Stored data entries
::::::::

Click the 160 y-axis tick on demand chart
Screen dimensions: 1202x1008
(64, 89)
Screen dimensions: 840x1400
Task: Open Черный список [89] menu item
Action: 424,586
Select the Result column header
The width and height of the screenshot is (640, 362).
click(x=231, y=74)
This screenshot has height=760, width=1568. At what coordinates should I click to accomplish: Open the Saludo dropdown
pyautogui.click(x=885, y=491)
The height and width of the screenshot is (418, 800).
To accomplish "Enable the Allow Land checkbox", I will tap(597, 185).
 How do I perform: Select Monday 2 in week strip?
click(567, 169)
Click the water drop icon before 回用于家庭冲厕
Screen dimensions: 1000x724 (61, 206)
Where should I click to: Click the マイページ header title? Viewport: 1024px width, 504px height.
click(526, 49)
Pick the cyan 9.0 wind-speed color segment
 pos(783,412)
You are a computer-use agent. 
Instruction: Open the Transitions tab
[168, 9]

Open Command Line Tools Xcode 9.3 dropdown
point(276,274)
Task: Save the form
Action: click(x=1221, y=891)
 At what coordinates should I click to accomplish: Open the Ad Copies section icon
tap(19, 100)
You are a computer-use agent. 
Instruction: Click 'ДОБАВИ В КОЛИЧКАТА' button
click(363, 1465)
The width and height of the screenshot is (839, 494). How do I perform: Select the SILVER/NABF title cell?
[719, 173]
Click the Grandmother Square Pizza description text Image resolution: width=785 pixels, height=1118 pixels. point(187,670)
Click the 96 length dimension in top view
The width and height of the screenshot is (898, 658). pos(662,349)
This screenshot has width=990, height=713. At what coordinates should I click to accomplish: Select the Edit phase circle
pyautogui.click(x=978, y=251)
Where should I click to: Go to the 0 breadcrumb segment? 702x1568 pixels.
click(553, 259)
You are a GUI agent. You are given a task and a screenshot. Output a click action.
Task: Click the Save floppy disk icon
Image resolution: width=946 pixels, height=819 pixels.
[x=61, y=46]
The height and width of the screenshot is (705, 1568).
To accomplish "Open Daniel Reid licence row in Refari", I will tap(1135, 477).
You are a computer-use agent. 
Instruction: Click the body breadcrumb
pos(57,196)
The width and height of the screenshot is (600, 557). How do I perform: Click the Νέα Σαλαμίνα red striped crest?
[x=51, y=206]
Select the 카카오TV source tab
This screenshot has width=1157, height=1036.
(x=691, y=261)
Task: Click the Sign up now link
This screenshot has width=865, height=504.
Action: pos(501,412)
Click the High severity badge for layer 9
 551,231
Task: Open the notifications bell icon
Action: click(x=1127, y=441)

::::::::

**ACTIVITY:** Gather from the entries above all lines that include the string "will".

**RESULT OF THIS TASK:**
To accomplish "Enable the Allow Land checkbox", I will tap(597, 185).
To accomplish "Open Daniel Reid licence row in Refari", I will tap(1135, 477).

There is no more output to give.